Why They Might Be Good: Amare Stoudamire has apparently fully recovered from last year’s knee issues, although it’s been reported that his vertical leap took a hit, dropping from eight feet to 6.5 inches. And Steve Nash has vowed to play this season with a chip on his shoulder—although since he’s a super-nice Canadian chap, the chip is only the size of an Intel 64-bit microchip.

Why They Might Suck: After the Suns were knocked out of the playoffs by the eventual Western Conference champ Mavericks, Coach Mike D’Antoni told his team that they were concentrating too much on their defense. “The Mavs averaged 155.2 points against us,” D’Antoni later told reporters. “All that defense takes away from our offense, so we’d like to see that number up in the 160s.”

The Dude Other Than Nash Who I Want on My Fantasy Team: Boris Diaw.

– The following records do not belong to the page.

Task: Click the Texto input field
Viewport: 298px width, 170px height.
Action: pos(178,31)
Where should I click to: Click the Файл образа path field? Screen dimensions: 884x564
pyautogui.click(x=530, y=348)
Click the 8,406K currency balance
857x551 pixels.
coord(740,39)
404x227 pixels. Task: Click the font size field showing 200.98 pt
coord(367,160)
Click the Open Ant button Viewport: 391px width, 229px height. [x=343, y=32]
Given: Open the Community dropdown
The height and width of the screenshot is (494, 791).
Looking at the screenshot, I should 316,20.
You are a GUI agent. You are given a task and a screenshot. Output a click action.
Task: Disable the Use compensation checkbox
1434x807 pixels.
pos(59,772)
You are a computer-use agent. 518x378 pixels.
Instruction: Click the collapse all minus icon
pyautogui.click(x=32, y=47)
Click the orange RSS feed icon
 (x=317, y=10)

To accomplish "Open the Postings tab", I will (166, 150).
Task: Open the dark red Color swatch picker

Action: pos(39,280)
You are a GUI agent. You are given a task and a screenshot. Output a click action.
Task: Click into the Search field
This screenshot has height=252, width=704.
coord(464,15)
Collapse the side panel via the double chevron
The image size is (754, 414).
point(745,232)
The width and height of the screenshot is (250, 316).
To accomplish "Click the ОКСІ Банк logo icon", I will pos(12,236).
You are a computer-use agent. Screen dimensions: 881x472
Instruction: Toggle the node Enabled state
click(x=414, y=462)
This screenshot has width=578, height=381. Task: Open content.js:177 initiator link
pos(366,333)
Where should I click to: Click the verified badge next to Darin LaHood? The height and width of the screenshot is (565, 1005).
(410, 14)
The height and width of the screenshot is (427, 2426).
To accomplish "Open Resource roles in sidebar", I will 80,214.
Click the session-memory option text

The French phenom is comfortable playing center, power forward, small forward, medium forward, two guard, point guard, right guard, right tackle, shortstop and extra crispy forward.

Bottom Line: This edition of the Phoenix Suns is the right team in the wrong era. If they were around when the Showtime Lakers were at their showiest and defense was a dirty word, they might’ve stood a chance. Sadly, their Wayback Machine won’t be available until late 2009.